** Opening Text under study block **

13. The cell of claim 12 comprising a polypeptide encoded by the vector. 

14. The cell of claim 13 that comprises a functional polyketide synthase, wherein said 
PKS comprises a polypeptide encoded by said vector. 

15. A method of making a polyketide comprising culturing a cell of claim 14 under 
conditions in which a polyketide is produced, wherein the polyketide would not be produced by 
said cell in the absence of said vector. 

16. A gene library comprising a plurality of different PKS module-encoding genes, 
wherein the module-encoding genes in the library have at least one restriction site in common, 
said restriction site is found no more than one time in each module, and the modules encoded in 
said library correspond to modules from five or more different polyketide synthase proteins. 

17. The library of claim 16 wherein said module-encoding genes comprise at least 
three restriction sites in common.

** Closing Text under study block **

Exercise objective: Reproduce word for word the part of the polyketide synthase claims that begins at the words "16. A gene library" and stops after "polyketide synthase proteins.". The material comes from a separate source.

** Opening Given material block **

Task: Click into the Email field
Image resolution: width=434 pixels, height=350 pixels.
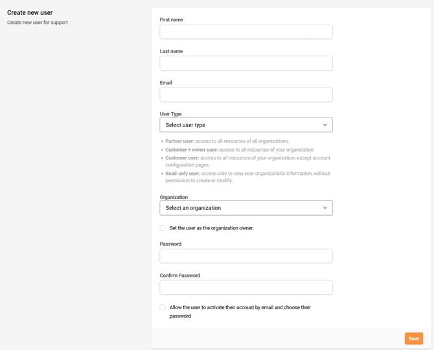Action: click(x=246, y=95)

** Closing Given material block **

Your response:
16. A gene library comprising a plurality of different PKS module-encoding genes, 
wherein the module-encoding genes in the library have at least one restriction site in common, 
said restriction site is found no more than one time in each module, and the modules encoded in 
said library correspond to modules from five or more different polyketide synthase proteins.